A list of proposed budget cuts has teachers and staff in Proviso Township High School District 209 on edge, and during a meeting with state officials Monday, union members made clear that they are unhappy with what administrators are planning. Too often, said union leaders, financial concessions are made on the backs of teachers while those at the top of the power structure remain unaffected.

“We always get bombarded with these cuts,” Mona Johnson, president of the teachers’ union said. “This is ridiculous.”

Administrators in the township high schools are under the gun to develop a strategy by February that outlines how the district will reduce its deficits over the next several years. The financial plan must take Proviso through the end of fiscal year 2011.

Superintendent Nettie Collins-Hart said she expects the audit for fiscal year 2009 to be completed by mid December, which will tell school and state officials how much money needs to be saved in the coming years. A preliminary draft of the financial plan calls for up to $2.57 million in cuts.

During a November budget workshop held by the school board, President Chris Welch said part of the planning must be focused on long-term solutions.

“I see this list and I see bone,” Welch said of the administration’s proposed cuts. “We’ve got to remember what our purpose here is, and as a board we need to be committed to finding more revenue.”

The financial plan is being requested by the Illinois State Board of Education, which installed a financial oversight panel not quite a year ago to bring stability to the district’s ledger. For years, the school district has been hemorrhaging red ink and the oversight panel is expected to keep its fingers in the budgeting process for at least three years. State law allows the panel to remain for up to 10 years, if necessary.

School administrators are proposing cuts primarily to staffing levels. Teachers, support staff, custodial workers and clerical positions are among those targeted for layoffs. Also, by potentially reducing programs – such as foreign languages, sports and technology instruction – the district may be able to save on curriculum costs.

During Monday’s discussion of the financial plan, teachers informed the oversight panel that they had not been asked by school administrators to participate in the budgeting process. On several occasions, after hearing those comments, panel members recommended that teachers be given a voice in how the district allocates its resources.

“I’m glad you made that suggestion, and I hope the administration takes you up on that,” Craig Schilling, a panel member, said to the union president.
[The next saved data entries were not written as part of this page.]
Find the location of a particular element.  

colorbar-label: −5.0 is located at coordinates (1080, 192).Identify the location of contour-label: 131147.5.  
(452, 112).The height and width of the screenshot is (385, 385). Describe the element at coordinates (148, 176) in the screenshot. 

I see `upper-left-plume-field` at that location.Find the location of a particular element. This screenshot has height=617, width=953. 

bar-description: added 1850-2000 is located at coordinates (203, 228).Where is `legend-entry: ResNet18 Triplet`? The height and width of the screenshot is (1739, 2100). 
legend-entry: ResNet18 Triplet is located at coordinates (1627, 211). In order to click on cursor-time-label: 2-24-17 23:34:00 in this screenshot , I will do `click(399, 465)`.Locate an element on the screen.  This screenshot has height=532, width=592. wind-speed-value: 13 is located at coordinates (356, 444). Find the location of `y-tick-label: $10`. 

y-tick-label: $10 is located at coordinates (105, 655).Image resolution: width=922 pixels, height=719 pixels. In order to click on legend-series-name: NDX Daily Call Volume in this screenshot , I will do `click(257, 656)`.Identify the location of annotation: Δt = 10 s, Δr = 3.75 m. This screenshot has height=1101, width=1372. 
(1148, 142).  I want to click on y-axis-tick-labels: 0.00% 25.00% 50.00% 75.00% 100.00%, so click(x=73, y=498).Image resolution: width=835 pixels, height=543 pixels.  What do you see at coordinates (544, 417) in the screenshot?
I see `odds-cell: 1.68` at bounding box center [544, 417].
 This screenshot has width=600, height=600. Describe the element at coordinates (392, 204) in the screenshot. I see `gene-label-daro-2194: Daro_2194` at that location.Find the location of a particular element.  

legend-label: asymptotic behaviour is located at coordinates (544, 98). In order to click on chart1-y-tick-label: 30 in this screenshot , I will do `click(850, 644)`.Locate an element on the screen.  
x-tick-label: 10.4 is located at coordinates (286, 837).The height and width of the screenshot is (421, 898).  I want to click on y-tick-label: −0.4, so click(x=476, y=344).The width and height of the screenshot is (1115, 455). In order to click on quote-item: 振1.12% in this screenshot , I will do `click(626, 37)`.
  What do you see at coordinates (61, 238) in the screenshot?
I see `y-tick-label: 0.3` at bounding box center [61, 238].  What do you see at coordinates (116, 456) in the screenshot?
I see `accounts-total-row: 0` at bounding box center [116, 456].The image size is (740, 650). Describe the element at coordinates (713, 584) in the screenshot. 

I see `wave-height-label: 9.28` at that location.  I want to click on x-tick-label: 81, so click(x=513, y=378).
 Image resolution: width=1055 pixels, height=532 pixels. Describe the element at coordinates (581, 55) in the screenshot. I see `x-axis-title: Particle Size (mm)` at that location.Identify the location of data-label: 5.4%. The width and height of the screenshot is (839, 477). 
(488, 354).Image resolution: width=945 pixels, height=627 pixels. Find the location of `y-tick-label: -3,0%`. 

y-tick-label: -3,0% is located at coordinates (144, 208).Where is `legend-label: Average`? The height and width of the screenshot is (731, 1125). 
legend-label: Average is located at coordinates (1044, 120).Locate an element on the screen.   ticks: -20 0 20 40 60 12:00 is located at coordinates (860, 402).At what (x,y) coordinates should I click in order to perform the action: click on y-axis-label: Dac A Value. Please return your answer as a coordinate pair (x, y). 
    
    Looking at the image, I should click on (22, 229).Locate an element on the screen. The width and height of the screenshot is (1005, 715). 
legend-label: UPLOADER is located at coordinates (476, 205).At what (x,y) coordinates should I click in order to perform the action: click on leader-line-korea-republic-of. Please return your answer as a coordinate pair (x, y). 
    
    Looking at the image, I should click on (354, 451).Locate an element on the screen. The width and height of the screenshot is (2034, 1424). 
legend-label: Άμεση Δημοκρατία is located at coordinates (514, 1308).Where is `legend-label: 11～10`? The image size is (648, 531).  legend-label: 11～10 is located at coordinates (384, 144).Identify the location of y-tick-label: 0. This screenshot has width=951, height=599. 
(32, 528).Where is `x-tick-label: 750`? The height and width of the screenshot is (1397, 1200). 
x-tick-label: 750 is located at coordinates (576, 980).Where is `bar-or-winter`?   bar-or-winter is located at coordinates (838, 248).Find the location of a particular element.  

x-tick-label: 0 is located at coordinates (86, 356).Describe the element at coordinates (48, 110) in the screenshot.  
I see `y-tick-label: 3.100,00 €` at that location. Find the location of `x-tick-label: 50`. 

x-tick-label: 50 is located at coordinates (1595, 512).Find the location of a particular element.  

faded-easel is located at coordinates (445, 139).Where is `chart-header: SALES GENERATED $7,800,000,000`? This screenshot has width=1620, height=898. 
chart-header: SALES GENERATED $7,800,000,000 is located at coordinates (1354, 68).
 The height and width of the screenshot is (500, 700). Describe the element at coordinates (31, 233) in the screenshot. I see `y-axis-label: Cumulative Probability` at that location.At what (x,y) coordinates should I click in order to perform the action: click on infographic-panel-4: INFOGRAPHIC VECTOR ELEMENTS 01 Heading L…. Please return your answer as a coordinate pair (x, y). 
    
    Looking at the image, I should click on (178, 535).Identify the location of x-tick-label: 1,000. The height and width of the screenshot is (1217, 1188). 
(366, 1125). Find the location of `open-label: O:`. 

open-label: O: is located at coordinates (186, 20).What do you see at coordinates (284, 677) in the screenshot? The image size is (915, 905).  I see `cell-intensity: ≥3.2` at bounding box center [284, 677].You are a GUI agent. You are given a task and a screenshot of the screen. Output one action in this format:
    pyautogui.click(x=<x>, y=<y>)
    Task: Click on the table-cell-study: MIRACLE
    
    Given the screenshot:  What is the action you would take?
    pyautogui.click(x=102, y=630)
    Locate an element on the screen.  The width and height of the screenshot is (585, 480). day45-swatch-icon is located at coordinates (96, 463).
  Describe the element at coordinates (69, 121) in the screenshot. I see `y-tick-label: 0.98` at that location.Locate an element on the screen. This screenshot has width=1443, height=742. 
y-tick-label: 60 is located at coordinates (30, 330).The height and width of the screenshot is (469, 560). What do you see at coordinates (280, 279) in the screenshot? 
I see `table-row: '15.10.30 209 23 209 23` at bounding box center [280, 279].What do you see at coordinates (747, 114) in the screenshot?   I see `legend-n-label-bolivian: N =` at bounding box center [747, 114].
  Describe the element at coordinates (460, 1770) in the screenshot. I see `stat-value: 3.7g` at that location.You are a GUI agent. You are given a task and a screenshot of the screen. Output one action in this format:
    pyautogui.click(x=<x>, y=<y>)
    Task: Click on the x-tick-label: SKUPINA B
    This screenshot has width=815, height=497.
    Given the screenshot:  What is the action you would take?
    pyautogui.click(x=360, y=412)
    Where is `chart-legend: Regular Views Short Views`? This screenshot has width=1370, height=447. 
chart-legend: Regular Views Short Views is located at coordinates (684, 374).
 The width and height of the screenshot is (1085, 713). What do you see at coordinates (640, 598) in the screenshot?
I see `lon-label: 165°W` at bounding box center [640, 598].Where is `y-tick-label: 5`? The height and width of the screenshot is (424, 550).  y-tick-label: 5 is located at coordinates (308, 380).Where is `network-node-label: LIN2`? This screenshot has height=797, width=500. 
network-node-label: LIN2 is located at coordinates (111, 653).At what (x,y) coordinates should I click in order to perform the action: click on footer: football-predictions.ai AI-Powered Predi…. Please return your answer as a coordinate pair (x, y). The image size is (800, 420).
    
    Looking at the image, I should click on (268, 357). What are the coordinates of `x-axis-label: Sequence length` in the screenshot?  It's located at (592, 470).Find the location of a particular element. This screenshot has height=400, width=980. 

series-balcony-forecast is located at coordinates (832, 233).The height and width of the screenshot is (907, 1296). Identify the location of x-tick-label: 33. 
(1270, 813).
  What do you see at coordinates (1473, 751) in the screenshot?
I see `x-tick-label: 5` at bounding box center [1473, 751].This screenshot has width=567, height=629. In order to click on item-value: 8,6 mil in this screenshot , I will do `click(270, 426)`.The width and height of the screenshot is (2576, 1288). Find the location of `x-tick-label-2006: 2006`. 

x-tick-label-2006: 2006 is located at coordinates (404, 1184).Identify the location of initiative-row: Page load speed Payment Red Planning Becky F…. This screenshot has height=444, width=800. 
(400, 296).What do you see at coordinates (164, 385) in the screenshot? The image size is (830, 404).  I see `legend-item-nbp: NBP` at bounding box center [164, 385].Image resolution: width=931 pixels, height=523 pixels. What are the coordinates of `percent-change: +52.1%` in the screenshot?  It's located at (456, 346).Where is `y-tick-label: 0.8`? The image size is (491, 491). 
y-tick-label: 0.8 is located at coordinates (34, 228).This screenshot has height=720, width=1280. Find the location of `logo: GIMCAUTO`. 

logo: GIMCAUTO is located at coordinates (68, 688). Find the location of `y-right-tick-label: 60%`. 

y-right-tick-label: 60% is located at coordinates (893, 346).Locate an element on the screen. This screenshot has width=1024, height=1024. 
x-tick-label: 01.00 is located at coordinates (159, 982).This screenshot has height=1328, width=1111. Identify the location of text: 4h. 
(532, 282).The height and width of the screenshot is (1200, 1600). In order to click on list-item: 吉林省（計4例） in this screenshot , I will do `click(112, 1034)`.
Approximately 40 teachers from the district’s three campuses, Proviso East, Proviso West, and Proviso Math and Science Academy, attended the meeting. More than a half-dozen addressed the state-assembled panel with questions and to pose suggestions. Everything from the allocation of student fees to a tax referendum was mentioned.

Jim Popernik, chairman of the oversight panel, reminded teachers and the public that it remains the job of school administrators to implement whatever solutions are agreed to, and that the state is attempting only to guide those decisions. Repeated mention of asking voters to approve a tax referendum prompted Popernik to highlight the urgency of the district’s problems. A tax increase would be difficult to accomplish, he said, and wouldn’t bring any new revenue to the schools until the latter half of 2011.

“I think the reality is the district is in crisis right now,” Popernik said.